### Provided passage
━━━
The first figure represents the stability measure plot using “louvain” algorithm for detecting communities. The second one represents the corresponding adjusted p-values of the Interval Testing procedure. Horizontal red line corresponds to the critical value 0.05.

robinGPTest function implements the GP testing.

robinGPTest(model1=proc$Mean, model2=proc$MeanRandom)
##  Profile  1 
##  Profile  2
## [1] 46.73269

The output is the Bayes Factor.

robinAUC function implements the AUC.

robinAUC(graph=graph, model1=proc$Mean, model2=proc$MeanRandom, 
             measure="vi")
## $area1
## [1] 0.1148519
## 
## $area2
## [1] 0.2573932

The outputs are the area under the two curves

Comparison of two community detection algorithms

robinCompare function compares two detection algorithms on the same network and permits the user to choose the one that better fits the network of interest.
━━━
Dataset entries
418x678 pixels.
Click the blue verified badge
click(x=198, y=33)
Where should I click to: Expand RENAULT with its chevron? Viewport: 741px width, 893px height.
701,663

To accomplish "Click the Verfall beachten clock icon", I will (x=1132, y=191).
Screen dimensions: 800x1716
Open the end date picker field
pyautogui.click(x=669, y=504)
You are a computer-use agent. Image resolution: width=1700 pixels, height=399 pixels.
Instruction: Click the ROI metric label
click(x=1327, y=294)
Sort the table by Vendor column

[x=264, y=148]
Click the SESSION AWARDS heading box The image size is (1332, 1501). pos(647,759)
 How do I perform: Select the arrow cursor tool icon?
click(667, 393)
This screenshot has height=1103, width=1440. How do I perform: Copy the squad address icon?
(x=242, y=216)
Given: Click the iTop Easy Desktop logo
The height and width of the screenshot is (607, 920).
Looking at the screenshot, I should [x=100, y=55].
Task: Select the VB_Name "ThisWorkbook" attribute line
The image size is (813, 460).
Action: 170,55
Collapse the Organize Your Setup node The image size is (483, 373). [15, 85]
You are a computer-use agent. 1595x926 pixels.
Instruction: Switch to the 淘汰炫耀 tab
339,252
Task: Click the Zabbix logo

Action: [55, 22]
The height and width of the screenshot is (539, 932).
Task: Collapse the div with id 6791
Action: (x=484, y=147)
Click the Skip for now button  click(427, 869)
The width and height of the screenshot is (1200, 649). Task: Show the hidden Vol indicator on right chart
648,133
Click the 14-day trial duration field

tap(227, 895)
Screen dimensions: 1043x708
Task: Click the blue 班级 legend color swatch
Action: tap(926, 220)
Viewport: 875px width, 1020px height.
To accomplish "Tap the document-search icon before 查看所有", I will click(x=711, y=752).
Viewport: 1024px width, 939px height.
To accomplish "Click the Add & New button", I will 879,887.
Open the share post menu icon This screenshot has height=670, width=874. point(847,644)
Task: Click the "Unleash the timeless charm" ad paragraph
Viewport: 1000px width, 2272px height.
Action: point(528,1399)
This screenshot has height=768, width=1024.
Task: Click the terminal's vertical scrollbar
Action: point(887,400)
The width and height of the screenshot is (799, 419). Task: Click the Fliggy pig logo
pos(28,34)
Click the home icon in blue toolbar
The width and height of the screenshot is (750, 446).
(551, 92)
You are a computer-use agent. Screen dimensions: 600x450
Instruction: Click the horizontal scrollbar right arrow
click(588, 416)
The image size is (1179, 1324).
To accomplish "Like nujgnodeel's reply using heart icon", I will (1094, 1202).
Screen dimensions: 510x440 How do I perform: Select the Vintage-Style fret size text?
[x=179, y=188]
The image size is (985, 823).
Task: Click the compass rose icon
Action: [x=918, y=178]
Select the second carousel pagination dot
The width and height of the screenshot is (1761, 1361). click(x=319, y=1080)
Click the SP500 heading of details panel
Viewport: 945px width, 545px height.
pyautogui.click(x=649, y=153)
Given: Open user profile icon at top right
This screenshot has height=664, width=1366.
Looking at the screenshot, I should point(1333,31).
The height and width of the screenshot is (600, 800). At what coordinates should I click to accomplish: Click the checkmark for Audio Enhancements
━━━
### Directions
A: According to the community detection passage, what does the robinCompare function do, and what does it let the user do?
B: Return the community detection passage verbatim, from the words "The first figure" up to and including the words "critical value 0.05.".

### Answers to this exercise
A: The robinCompare function compares two community detection algorithms on the same network. This lets the user choose the algorithm that better fits the network of interest.

B:
The first figure represents the stability measure plot using “louvain” algorithm for detecting communities. The second one represents the corresponding adjusted p-values of the Interval Testing procedure. Horizontal red line corresponds to the critical value 0.05.